--- TASK ---
Rewrite each of the entries below with "heading" changed to "title" and everything else kept the same. Leave the pictures out of your answer.

Collected data:
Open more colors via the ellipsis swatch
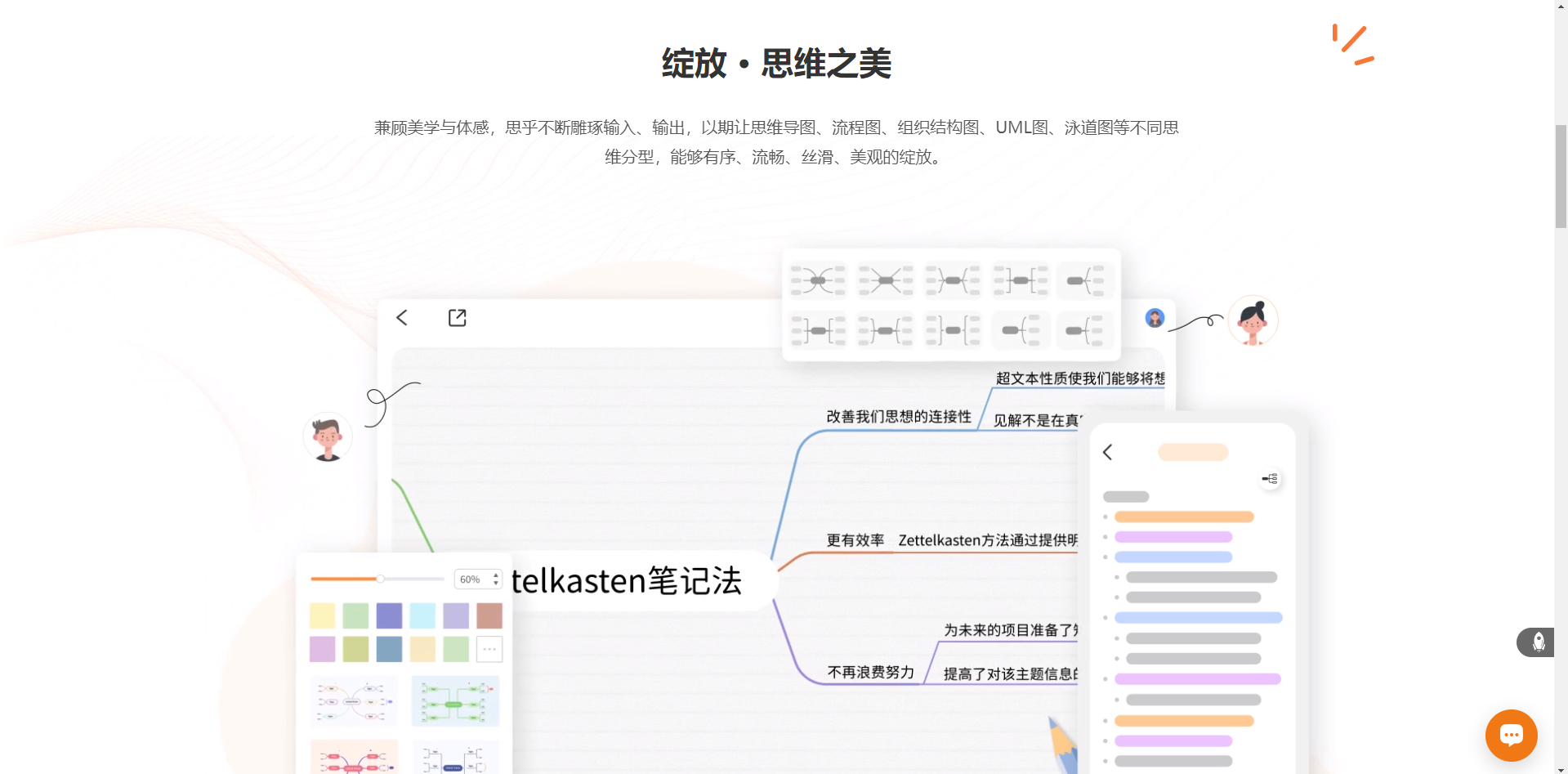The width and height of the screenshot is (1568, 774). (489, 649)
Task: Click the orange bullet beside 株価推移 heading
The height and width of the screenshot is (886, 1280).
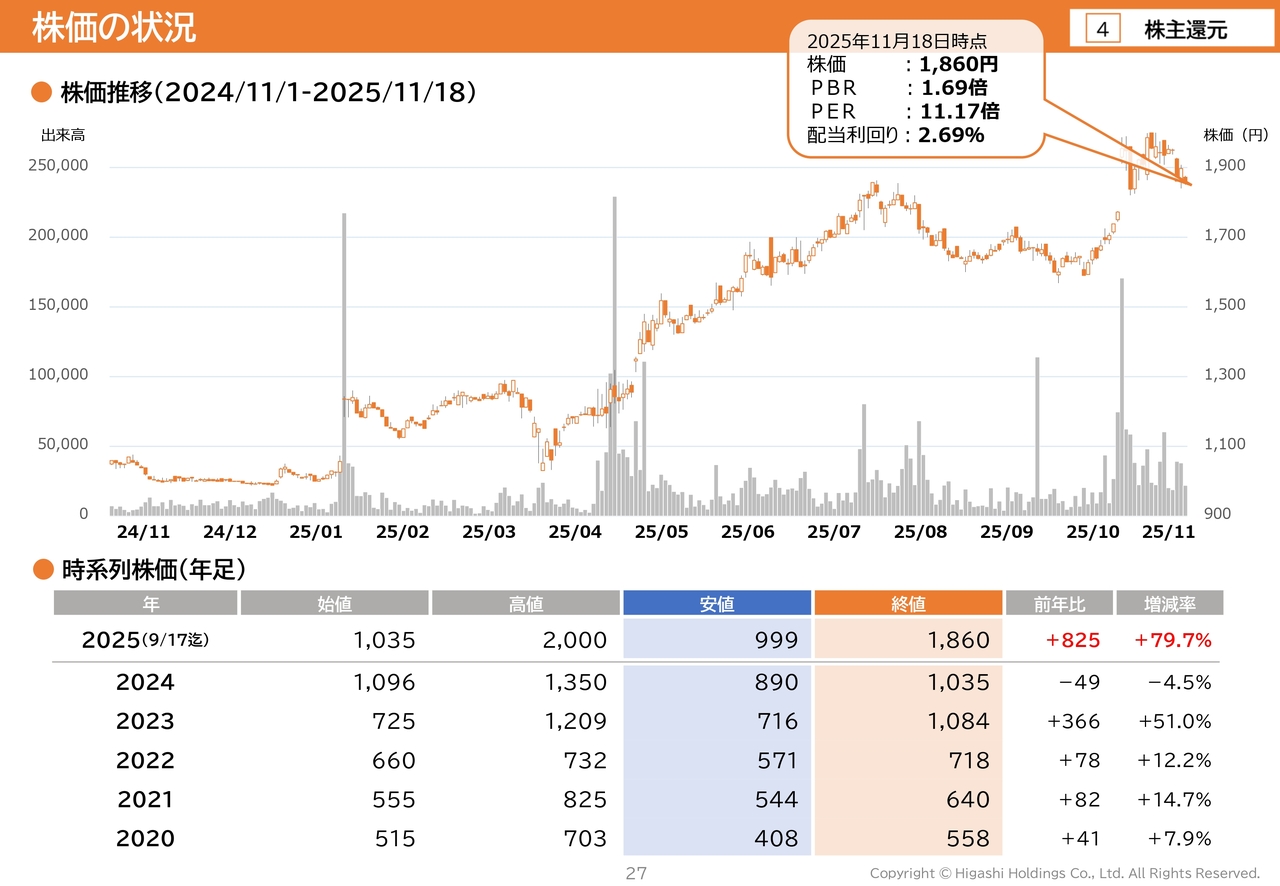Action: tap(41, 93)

--- SOLUTION FOR THIS TASK ---
Open more colors via the ellipsis swatch
The width and height of the screenshot is (1568, 774). (489, 649)
Task: Click the orange bullet beside 株価推移 title
The height and width of the screenshot is (886, 1280).
Action: tap(41, 93)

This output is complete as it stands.